INSTRUCTIONS TO FOLLOW>
Only these lines of the data below are wanted: the one with "At what coordinates should I click to accomplish: Click", the one with "Task: Switch to", and any lines between them, each repeated exactly.

STUDY MATERIAL>
..............................

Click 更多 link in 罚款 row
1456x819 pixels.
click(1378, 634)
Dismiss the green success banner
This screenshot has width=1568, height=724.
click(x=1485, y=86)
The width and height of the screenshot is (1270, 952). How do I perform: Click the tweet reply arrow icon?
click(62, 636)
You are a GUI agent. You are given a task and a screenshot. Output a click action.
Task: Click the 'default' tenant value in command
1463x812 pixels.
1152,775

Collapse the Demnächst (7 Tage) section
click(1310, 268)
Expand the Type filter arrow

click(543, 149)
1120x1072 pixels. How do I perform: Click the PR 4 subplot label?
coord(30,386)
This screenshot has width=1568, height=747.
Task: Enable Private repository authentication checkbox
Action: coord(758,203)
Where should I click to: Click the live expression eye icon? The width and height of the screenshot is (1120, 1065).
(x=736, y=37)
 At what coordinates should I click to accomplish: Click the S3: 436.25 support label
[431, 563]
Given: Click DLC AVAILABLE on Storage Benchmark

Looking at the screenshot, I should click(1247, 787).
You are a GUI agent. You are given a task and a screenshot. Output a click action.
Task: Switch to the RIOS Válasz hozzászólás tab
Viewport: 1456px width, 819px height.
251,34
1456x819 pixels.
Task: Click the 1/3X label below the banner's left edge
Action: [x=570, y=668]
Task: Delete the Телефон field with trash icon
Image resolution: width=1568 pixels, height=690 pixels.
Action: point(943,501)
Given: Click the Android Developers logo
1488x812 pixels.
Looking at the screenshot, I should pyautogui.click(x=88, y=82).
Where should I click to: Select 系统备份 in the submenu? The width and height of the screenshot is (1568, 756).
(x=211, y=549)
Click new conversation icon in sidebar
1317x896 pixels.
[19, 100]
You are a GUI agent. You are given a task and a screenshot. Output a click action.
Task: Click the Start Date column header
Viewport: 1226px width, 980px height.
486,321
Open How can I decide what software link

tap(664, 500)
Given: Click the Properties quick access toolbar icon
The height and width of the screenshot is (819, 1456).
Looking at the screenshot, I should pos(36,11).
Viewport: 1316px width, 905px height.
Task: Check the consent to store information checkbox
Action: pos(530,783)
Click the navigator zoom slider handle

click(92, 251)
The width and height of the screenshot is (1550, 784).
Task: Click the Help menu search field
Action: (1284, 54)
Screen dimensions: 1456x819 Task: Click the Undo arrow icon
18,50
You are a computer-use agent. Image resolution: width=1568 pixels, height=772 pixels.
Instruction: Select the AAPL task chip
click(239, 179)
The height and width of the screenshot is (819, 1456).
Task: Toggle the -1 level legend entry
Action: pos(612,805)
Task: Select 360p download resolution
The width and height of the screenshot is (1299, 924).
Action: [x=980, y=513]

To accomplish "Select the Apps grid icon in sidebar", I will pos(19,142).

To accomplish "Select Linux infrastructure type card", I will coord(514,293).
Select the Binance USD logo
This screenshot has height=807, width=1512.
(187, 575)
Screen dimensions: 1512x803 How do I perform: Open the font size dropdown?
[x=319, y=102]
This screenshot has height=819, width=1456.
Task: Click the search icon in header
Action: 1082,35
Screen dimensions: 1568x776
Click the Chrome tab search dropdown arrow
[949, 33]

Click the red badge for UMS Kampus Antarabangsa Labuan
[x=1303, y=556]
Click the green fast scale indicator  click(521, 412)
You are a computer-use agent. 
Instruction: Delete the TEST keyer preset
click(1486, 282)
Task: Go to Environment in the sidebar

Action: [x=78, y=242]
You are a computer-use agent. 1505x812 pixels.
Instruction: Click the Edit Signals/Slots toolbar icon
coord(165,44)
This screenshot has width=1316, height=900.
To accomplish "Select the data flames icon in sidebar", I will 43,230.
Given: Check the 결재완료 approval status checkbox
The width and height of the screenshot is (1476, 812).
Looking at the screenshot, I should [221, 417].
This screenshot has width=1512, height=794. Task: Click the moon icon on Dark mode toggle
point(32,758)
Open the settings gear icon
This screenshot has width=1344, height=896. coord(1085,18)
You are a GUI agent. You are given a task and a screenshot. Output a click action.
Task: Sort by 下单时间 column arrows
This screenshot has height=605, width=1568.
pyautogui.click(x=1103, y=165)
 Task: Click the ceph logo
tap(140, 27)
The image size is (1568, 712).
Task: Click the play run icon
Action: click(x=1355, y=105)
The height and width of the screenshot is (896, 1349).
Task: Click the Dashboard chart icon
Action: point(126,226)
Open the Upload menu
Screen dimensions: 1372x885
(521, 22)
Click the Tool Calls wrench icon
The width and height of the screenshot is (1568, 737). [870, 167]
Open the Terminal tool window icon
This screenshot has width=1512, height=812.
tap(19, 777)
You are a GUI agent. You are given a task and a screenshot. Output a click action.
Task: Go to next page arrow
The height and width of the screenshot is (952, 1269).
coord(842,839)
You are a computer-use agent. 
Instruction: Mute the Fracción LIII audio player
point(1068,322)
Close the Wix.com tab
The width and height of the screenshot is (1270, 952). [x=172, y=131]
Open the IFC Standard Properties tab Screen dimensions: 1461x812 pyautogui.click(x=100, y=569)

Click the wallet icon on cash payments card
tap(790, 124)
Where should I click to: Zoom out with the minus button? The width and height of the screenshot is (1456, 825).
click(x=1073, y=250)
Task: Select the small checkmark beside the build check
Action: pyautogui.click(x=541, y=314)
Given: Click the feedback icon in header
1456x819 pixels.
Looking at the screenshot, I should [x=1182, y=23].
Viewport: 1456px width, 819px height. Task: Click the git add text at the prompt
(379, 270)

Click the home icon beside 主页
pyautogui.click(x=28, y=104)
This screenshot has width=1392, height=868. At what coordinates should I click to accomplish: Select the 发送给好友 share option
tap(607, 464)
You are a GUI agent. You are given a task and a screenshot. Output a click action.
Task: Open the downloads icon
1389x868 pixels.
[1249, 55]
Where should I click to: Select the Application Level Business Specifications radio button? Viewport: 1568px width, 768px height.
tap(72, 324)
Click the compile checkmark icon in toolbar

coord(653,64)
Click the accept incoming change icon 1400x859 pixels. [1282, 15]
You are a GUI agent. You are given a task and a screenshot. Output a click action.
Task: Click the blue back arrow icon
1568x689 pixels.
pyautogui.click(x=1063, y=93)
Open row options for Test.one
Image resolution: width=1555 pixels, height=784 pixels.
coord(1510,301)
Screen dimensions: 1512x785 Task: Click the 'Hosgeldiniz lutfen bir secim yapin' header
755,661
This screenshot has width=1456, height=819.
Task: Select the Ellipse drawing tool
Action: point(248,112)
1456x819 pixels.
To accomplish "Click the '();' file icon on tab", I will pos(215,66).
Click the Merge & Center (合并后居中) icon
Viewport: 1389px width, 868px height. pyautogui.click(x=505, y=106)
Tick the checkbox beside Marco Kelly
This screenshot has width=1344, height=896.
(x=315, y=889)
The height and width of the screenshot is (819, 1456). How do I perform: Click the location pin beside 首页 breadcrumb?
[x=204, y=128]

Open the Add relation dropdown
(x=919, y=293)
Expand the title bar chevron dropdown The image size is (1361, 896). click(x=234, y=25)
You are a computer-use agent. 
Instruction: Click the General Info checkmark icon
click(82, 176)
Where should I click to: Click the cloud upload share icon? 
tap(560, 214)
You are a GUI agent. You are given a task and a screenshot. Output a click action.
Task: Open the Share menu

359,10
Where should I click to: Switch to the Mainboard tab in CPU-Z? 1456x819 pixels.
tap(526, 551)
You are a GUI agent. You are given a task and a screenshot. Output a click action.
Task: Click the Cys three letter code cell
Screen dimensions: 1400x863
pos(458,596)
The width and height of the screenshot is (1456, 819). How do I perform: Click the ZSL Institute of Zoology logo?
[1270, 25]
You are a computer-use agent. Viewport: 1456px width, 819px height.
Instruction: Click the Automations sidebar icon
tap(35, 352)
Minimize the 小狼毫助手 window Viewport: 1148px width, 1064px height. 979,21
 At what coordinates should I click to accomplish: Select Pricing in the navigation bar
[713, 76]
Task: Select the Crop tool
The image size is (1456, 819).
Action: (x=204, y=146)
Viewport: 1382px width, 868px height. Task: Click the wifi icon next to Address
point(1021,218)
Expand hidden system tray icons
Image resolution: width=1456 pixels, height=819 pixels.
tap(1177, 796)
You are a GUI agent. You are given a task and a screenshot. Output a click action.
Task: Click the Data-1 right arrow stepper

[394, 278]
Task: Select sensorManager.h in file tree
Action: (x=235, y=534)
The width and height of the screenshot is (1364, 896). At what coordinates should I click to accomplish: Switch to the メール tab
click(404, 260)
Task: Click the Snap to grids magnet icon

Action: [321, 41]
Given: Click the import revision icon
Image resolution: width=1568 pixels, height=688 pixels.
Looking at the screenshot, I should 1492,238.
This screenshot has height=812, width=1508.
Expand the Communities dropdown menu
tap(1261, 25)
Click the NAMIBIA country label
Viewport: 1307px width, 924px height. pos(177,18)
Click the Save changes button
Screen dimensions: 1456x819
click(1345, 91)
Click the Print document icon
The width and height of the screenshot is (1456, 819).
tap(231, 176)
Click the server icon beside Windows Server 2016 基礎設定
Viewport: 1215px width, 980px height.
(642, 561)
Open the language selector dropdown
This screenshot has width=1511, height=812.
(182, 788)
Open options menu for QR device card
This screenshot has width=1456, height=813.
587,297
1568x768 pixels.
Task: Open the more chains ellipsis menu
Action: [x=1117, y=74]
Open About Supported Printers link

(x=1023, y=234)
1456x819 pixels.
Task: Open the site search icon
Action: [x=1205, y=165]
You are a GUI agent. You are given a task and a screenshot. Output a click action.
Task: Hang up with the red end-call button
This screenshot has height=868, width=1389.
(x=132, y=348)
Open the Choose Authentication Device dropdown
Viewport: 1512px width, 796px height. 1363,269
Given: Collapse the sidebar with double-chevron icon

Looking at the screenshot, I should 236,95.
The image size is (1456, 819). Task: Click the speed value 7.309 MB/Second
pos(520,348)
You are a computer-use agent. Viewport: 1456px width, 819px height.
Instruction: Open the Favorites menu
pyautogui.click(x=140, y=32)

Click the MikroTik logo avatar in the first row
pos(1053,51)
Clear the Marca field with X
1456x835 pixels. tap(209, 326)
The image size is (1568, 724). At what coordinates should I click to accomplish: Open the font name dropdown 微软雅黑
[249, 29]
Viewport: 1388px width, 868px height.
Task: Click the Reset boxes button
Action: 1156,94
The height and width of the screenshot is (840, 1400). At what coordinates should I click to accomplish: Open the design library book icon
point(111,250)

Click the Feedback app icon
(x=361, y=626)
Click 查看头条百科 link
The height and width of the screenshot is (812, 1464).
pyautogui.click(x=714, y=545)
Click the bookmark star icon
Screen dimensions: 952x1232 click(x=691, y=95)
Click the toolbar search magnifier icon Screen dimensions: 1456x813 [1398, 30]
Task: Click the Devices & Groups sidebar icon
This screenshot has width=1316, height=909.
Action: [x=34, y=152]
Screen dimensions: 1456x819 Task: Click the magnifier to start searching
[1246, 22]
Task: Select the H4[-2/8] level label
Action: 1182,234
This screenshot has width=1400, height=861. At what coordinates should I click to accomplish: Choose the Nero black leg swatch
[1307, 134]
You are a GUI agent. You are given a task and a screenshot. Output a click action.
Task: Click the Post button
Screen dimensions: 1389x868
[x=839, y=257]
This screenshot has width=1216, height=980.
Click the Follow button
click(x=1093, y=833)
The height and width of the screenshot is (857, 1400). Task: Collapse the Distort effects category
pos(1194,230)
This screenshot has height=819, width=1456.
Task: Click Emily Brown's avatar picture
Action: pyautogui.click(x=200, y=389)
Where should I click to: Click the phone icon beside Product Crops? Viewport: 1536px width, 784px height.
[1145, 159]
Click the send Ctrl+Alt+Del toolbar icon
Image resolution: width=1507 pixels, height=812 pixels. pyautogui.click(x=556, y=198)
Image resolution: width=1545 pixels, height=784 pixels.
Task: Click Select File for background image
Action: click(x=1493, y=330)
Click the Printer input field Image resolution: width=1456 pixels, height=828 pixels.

..............................

WRITTEN SOLUTION>
 At what coordinates should I click to accomplish: Click the S3: 436.25 support label
[431, 563]
Given: Click DLC AVAILABLE on Storage Benchmark

Looking at the screenshot, I should click(1247, 787).
You are a GUI agent. You are given a task and a screenshot. Output a click action.
Task: Switch to the RIOS Válasz hozzászólás tab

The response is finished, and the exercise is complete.